Turkey unveiled sweeping cuts in corporate, income and investment taxes on Tuesday, in a push to lure more investment to his EU candidate country amid intense rivalry among emerging markets.
Economists welcomed the move which is expected to take effect from 2006, saying it would help Turkish companies to compete more effectively and said it should not undermine Turkey's latest $10 billion IMF-backed economic programme.
"The cuts in tax rates will increase Turkey's capacity to compete with its neighbours and EU member countries in terms of attracting global capital investments," Prime Minister Tayyip Erdogan told a gathering of his ruling Justice and Development Party (AKP).
"(These changes) will help attract real investments to Turkey and accelerate direct global capital investment."
Erdogan said corporate tax would fall to 20 percent from 30 percent - a bigger cut than expected - and income tax for top bracket earners would decline to 35 percent from 40 percent. Tax for the lowest income earners will remain at 15 percent.
The total tax burden on foreign investment will fall to 28 percent from 37 percent, said Erdogan, who has helped Turkey recover from a deep financial crisis in 2001.
"This is a very strong positive because it shows the government is listening to market concerns given that foreign direct investment (FDI) is important to counter the current account deficit," said Simon Quijano-Evans, senior emerging markets analyst at CAIB/Bank Austria.
The tax cuts are expected to contribute to Turkey's competitiveness compared with other emerging market economies such as Poland and Romania.
Turkey's economy is now at its strongest for decades, with growth at 10 percent last year and forecast at five percent for 2005. Inflation has fallen to single figures for the first time in a generation, consumer confidence is back and privatisation are again on track.
The Paris-based Organisation for Economic Co-operation and Development forecast gross domestic product growing by around six percent in 2006 and 2007 on the back of further improvements in domestic and international confidence following the opening of accession negotiations with the EU on October 3.
Erdogan did not specify when the long-awaited tax cuts would take effect, but officials said they would be from 2006. The current account deficit remained a worry, analysts said. It rose to $16.35 billion in the first nine months of 2005 from $10.62 billion a year ago, outstripping all original estimates.

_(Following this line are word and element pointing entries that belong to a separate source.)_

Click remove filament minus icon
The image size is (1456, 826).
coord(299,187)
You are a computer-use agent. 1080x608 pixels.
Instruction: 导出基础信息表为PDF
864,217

"(The cuts) give Turkey a good competitive stance vis-a-vis EU accession peers as far as FDI is concerned and it's obviously supportive for the ratings outlook," Quijano-Evans said.
If Turkey meets accession conditions, the nation of 72 million is not expected to join the wealthy bloc before 2015.
Finance Minister Kemal Unakitan said separately the 2006 budget had been drawn up after factoring in the planned tax cuts, adding: "The cuts will not create any problem."
Erdogan said his government aimed to simplify the overall tax system to increase its effectiveness and to end the investment incentives scheme.
The International Monetary Fund has said it expects Turkey's planned tax measures for 2006 to meet the original objectives of its $10 billion funding programme with the Fund.
A finance ministry official, who declined to be named, said the cuts in corporate and income taxes would impose a burden of less than two billion lira ($1.48 billion) in the 157.3-billion lira budget for 2006, but the loss would be compensated.